As we watched the Mountains-to-Sea Trail in a Day tally map go from red to green, as we read the comments from hikers sharing their experiences on Facebook and Instagram, and as we shared the day on the trail with more than 50 other hikers, a thought occurred:
How awesome to have more than 1,700 hikers on the MST in just one day! How even more awesome to keep those 1,700 — and more — hiking the trail.
MST in a Day was an effort three years in the making to get boots on all 1,175 miles of the Mountains-to-Sea Trail. To have at least one person hike down from Clingmans Dome on the western end of the trail, to have at least one person climb the highest dune at Jockey’s Ridge State Park on the eastern end. To have hikers on all the trail in between.

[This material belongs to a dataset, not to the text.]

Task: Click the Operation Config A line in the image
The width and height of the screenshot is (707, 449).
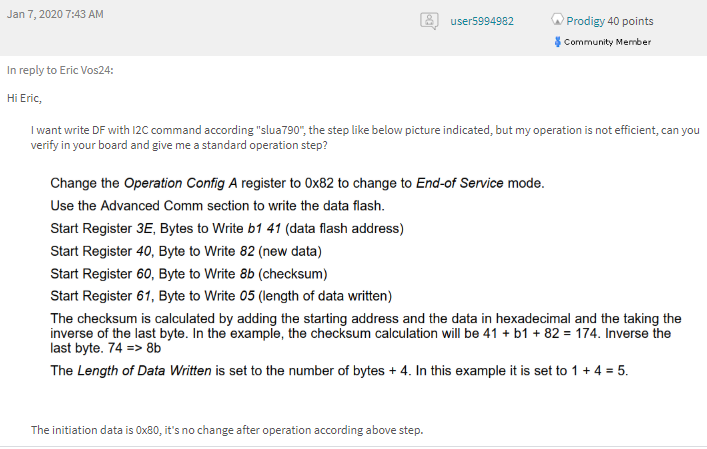Action: coord(297,183)
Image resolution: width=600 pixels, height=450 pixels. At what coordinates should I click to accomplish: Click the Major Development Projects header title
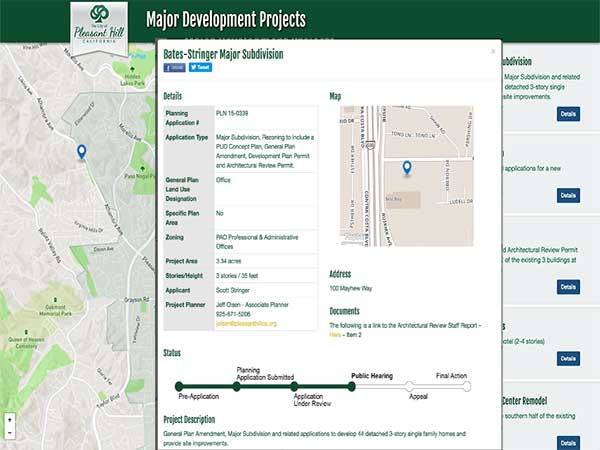coord(226,20)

A remarkable task — so remarkable that the American Hiking Society doesn’t think it’s been done before on any of the nation’s other long trails. Keeping those hikers from Saturday — and more hikers and hikers-to-be — hiking into fall and winter is worthy as well.
We’re going to do our part to make that happen. For the remainder of the year, our GetHiking! program is going to keep the momentum going by offering one hike a week somewhere on the MST, starting this Saturday in Hillsborough.
Because of Ennis Baker.
Upon completing his 3.3-mile hike on Saturday, Ennis wrote to the Friends of the Mountains-to-Sea Trail: “I have worked in Hillsborough for 18 years and did not know that the Riverwalk trail connected to the Nature Preserve and the speedway.” Ennis was referring to the MST’s piggybacking on the Riverwalk through downtown Hillsborough, which connects with the 1-mile oval walking path at the Historic Occoneechee Speedway, then continues on a delightful one-mile run through the James M. Johnston Nature Preserve, all along the Eno River. “We’ll be back!” he promised.
And we’ll be there to help make that happen.
This Saturday’s hike will be 5.5 miles, with a 3.75-mile option. Many of our hikes will be similarly appealing to beginning hikers. Some will embrace the long-distance nature of the MST, with mileages topping double digits. All will help expose you further to the trail many of you were introduced to this past Saturday.